Итак, поэтический текст для Лотмана – это «система систем», отношение отношений. Эта самая сложная форма возможного дискурса, собирающая вместе несколько систем, каждая из которых содержит свои собственные моменты напряжения, параллелизмы, повторения и оппозиции и непрерывно модифицирует остальные. Стихотворение, в действительности, может быть лишь перечитано, а не просто прочитано, поскольку некоторые из его структур могут быть восприняты лишь ретроспективно. Поэзия задействует в полную силу свое означающее, заставляет слово работать на пределе под интенсивным давлением окружающего мира и таким образом реализует свой богатейший потенциал. То, что мы воспринимаем в тексте, воспринимается лишь благодаря контрасту и отличиям: элемент, у которого нет отношений дифференциации с другим, будет невидим. Даже отсутствие конкретных механизмов может производить значения: если коды, которые создает стихотворение, заставляют нас ожидать рифму или счастливый конец, но так и не воплощаются, это называется, по определению Лотмана, «минус-приемом», эффект которого может проявиться наряду с другими значениями. Литературное произведение постоянно порождает и разрушает ожидания, это сложное взаимодействие регулярности и случайности, нормы и отклонения, рутинной схемы и драматических перемен.

**Задания**
A – Как во фрагменте о поэтике Лотмана называется эффект, возникающий, когда ожидаемые рифма или счастливый конец так и не появляются?
B – Напишите продолжение фрагмента о поэтике Лотмана, начиная сразу после его последнего предложения.
Материалы взяты из другого источника.

**Предоставленные материалы**

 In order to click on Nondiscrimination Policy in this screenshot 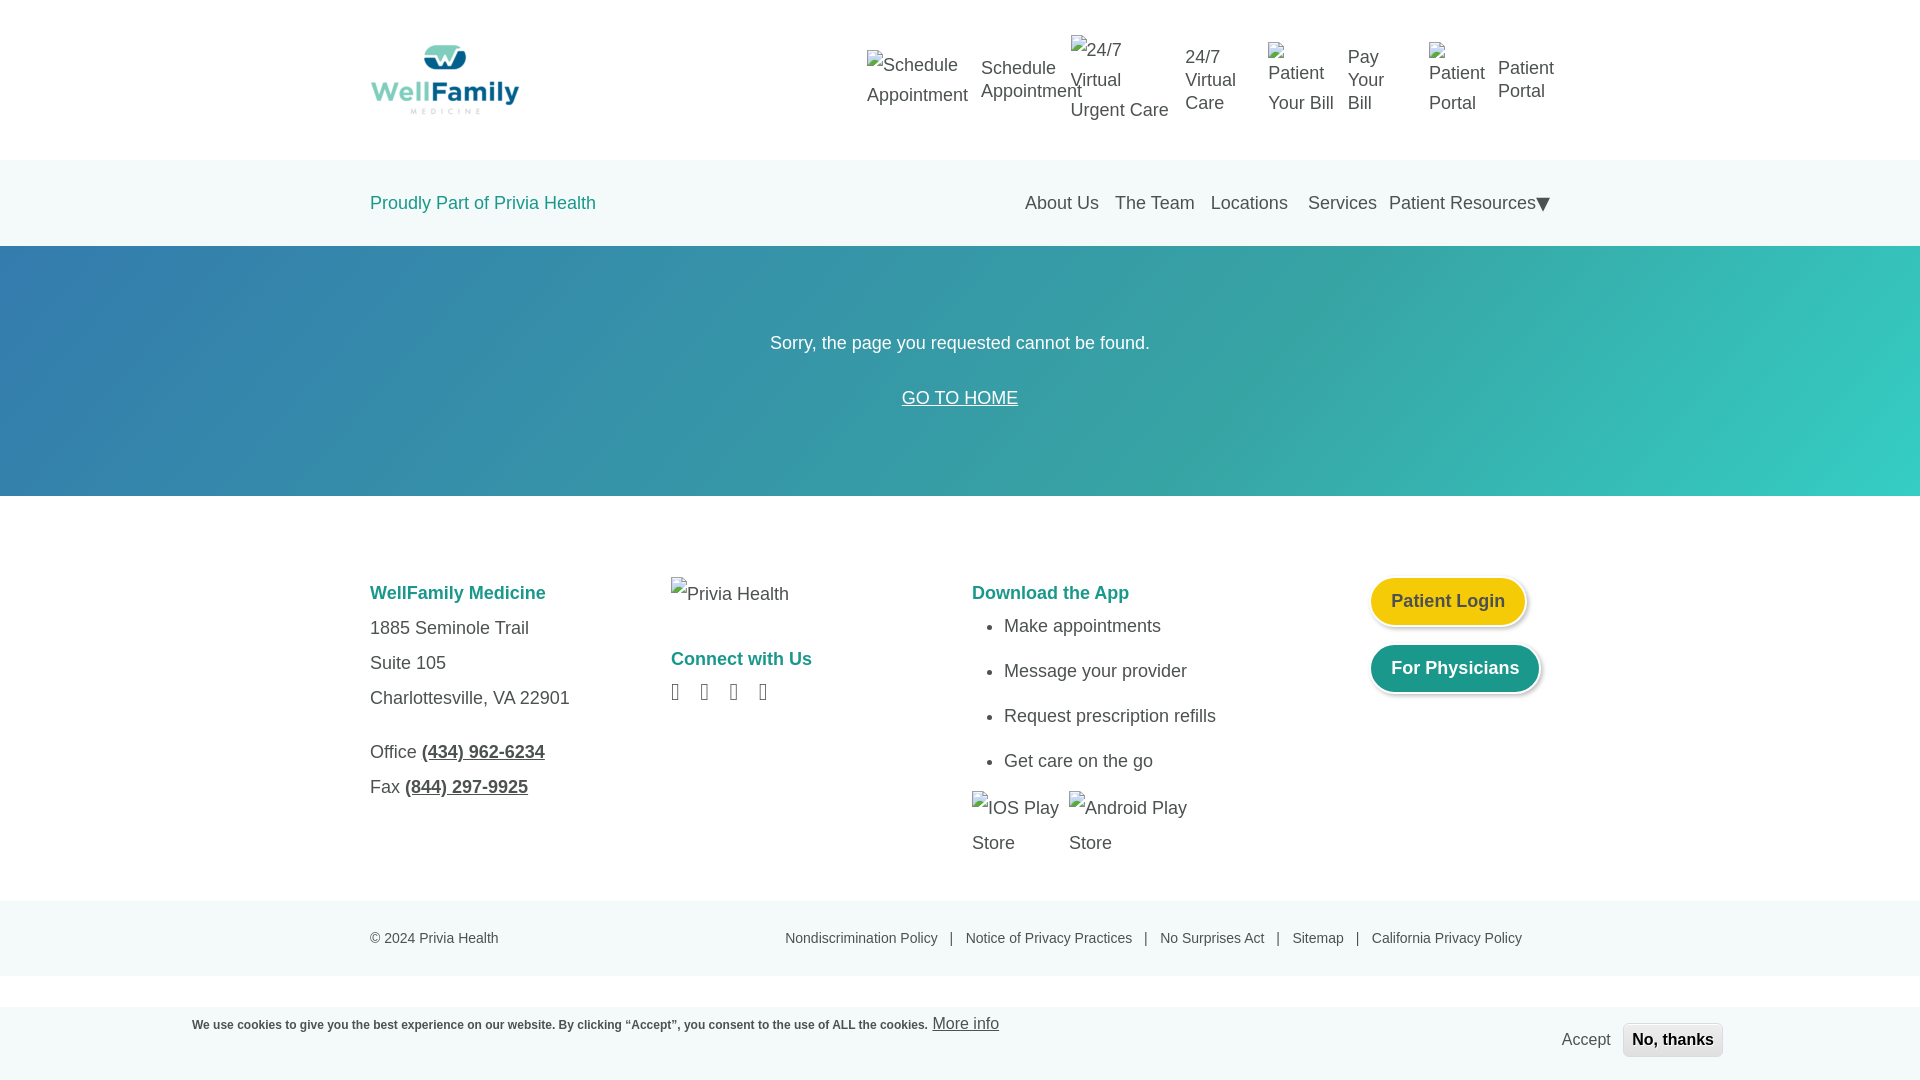, I will do `click(873, 938)`.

**Ответы**
A – «Минус-прием».

B –
Несмотря на это уникальное словесное богатство, Лотман не разделял мнения, будто поэзия и литература могут быть определены через присущие им языковые свойства. Значение текста не является только внутренним: оно также определяется отношениями текста к более широкой системе значений, к другим текстам, кодам и нормам в литературе и обществе в целом. Значение всегда соотносится с читательским «горизонтом ожидания» – Лотман хорошо усвоил уроки рецептивной теории. Именно читатель через действие конкретных «кодов восприятия», находящихся в его личном распоряжении, воспринимает элемент произведения как «устройство»; устройство не является просто внутренней особенностью, оно представляет собой нечто такое, что воспринимается через определенный код и противостоит конкретному текстовому фону. То, что для одного поэтический прием, может быть повседневной речью для другого.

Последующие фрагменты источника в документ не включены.